Researchers have used an in vivo bioprobe imaging technology to study the endogenous activity of the small GTPase CDC42 in Drosophila melanogaster embryos. Surprisingly, although CDC42 is ubiquitously expressed, its activity is restricted during development. The study implies that it is the activation pattern of molecules, rather than the expression pattern, that provides important insight into their in vivo functions.

“...although CDC42 is ubiquitously expressed, its activity is restricted during development....”

On activation, CDC42 reversibly binds to a specific peptide called CDC42-binding domain (CBD). The authors took advantage of this and generated an activation bioprobe (A probe) that consists of CDC42 and CBD, and results in a fluorescent signal that is detectable by fluorescent resonance energy transfer only when CDC42 is active. Notably, although CDC42 is ubiquitously expressed, it is inactive for most (65%) of embryogenesis — until embryonic stage 16 when it is activated in the cells at the dorsal midline, in the trachea and in the central nervous system (CNS). These results explain previous findings showing that, although CDC42 depletion is embryonic lethal, mutant flies do not have developmental defects for most of embryogenesis.
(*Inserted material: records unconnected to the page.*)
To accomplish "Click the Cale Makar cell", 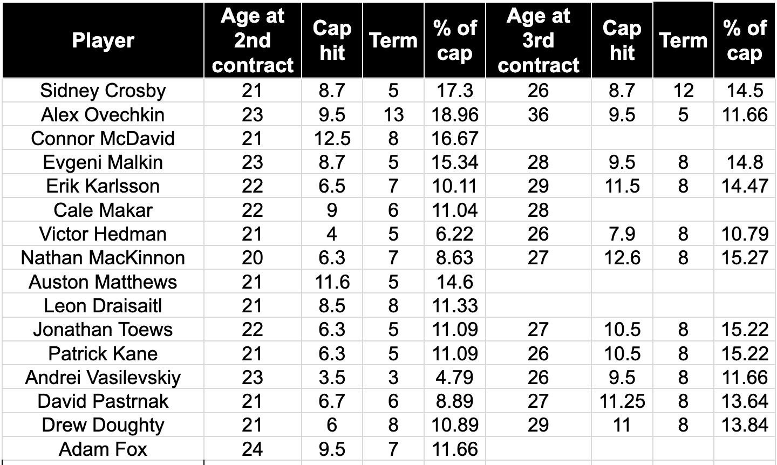I will click(x=103, y=210).
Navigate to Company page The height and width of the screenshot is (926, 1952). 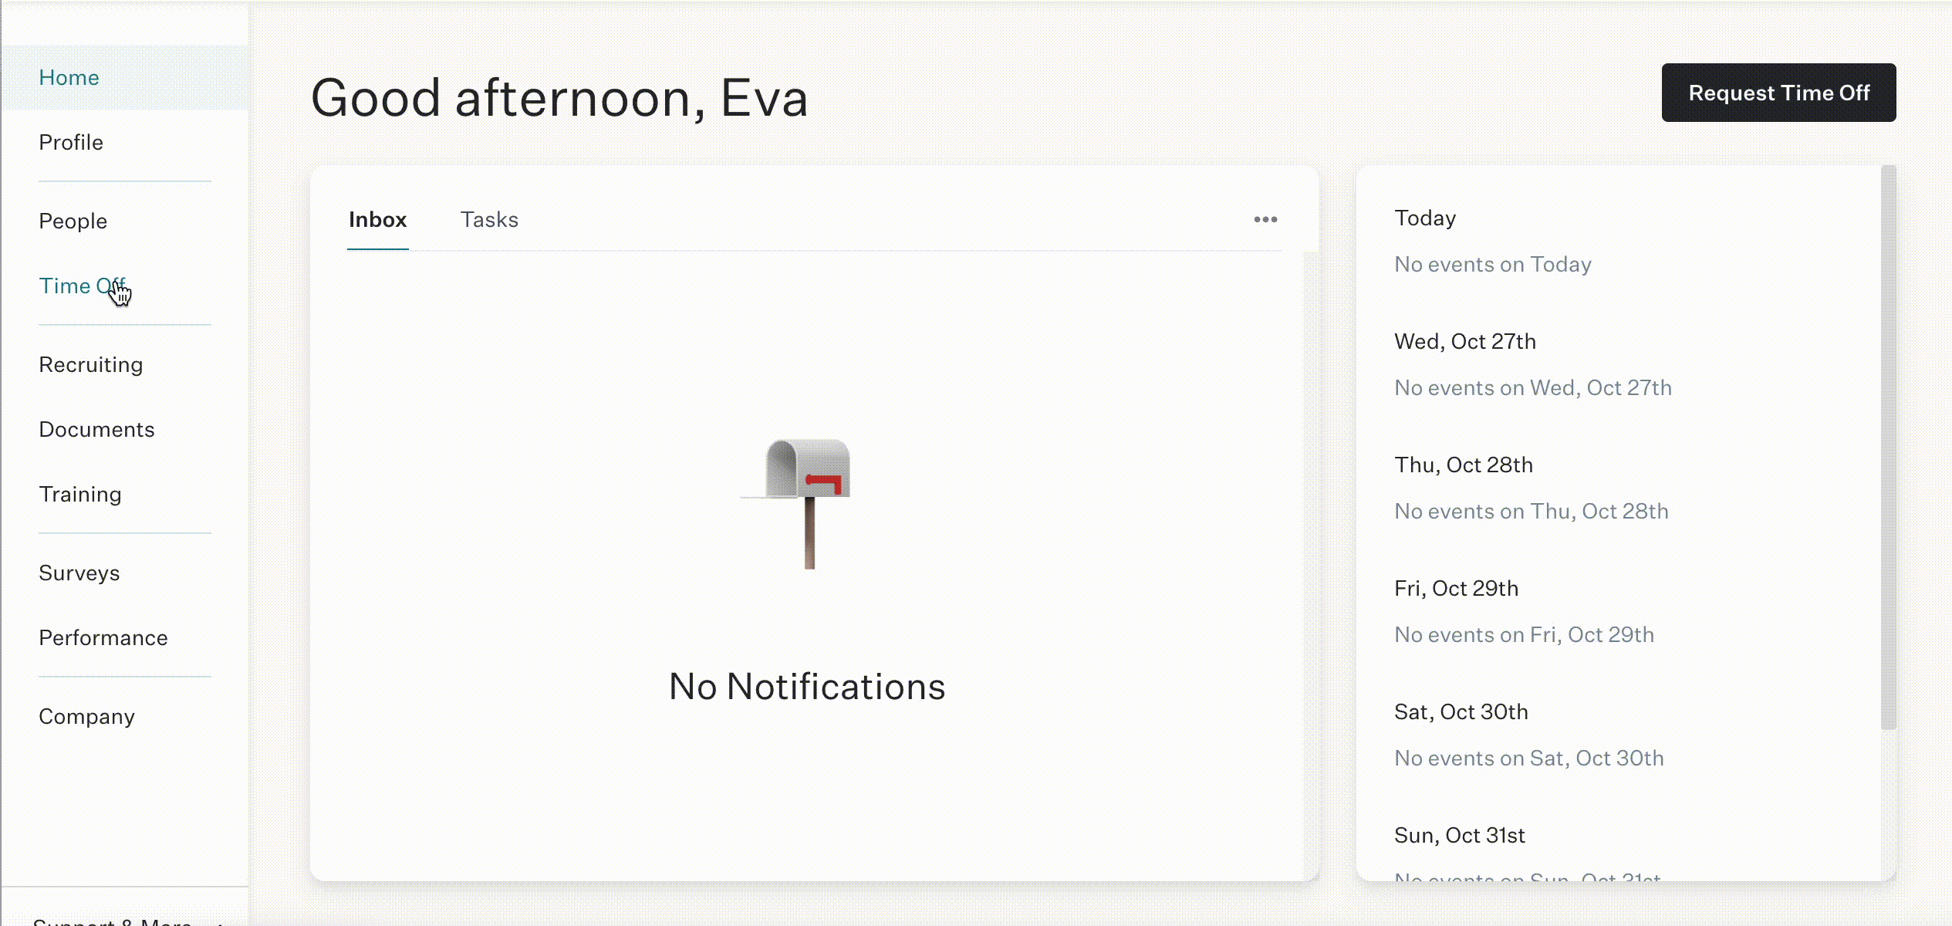[x=87, y=717]
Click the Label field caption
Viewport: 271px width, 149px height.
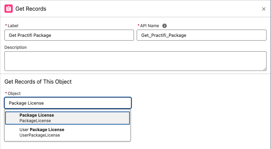click(13, 25)
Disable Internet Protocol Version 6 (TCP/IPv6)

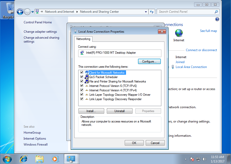coord(82,86)
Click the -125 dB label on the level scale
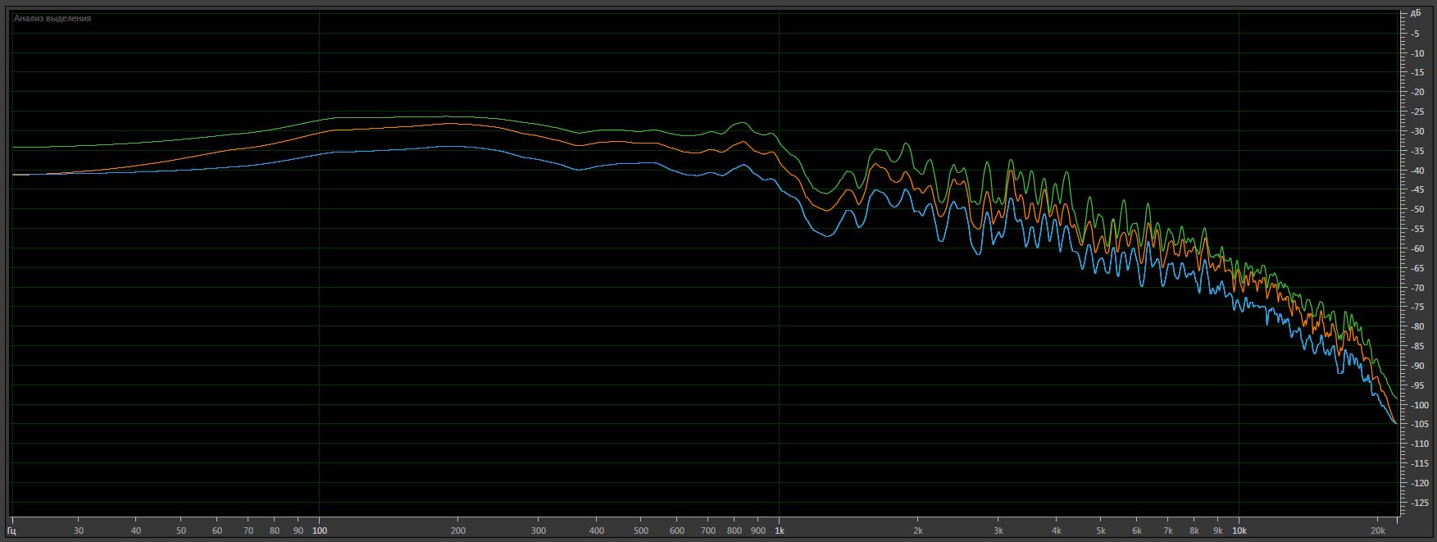This screenshot has width=1437, height=542. click(x=1416, y=503)
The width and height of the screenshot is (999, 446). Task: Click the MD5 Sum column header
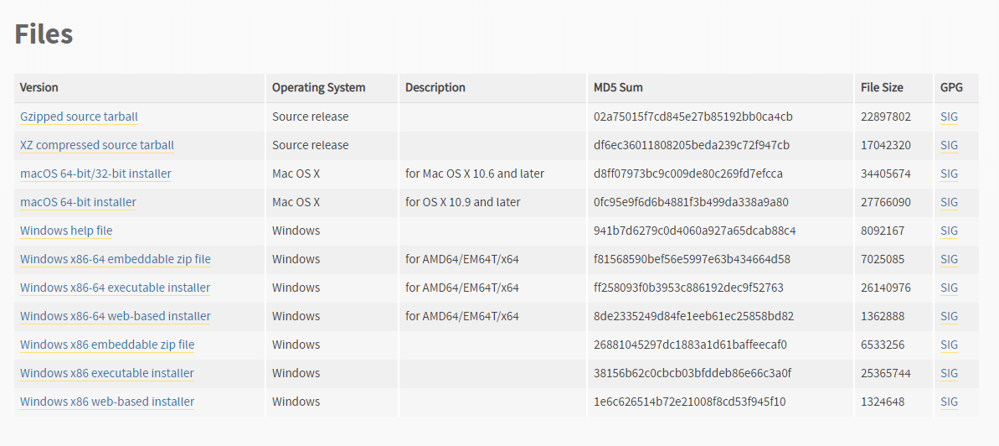(x=618, y=87)
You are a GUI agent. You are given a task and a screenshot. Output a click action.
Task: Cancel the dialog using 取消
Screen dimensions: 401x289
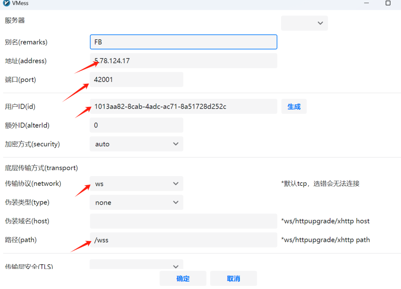tap(233, 278)
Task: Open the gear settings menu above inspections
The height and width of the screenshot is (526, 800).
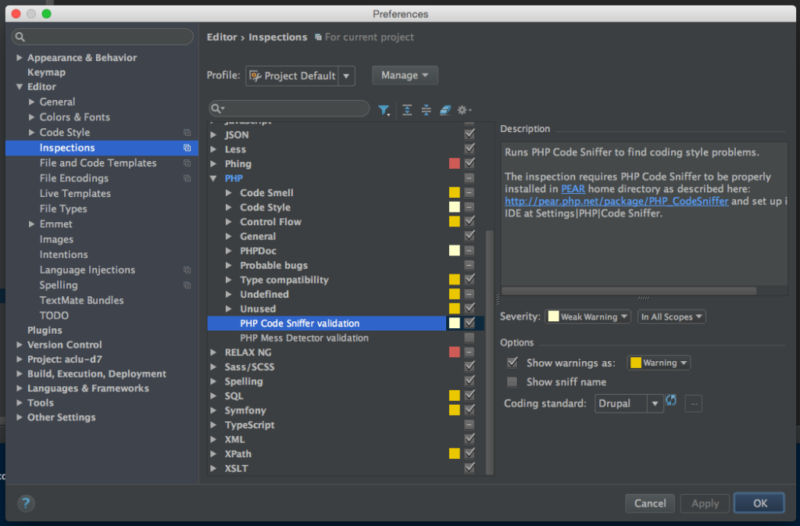Action: coord(464,110)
By expressing the A probe in the anterior corner cell (aCC) motorneuron — one of the first neurons in the CNS to develop complex cellular morphologies — the authors found that the activation of CDC42 coincides with the onset of dendritogenesis and is spatially restricted to the cell compartment from which dendrites form. Overexpression of a constitutively active form of CDC42 in the aCC motorneuron causes abnormalities that vary widely and, for example, lead to premature termination of the axonal growth cone. So, the precise spatiotemporal control of CDC42 activity is crucial for neurogenesis.

It will be important to use this bioprobe-assisted approach to study the function of other molecules, the activities of which are continuously regulated in the tissues and cells of an organism.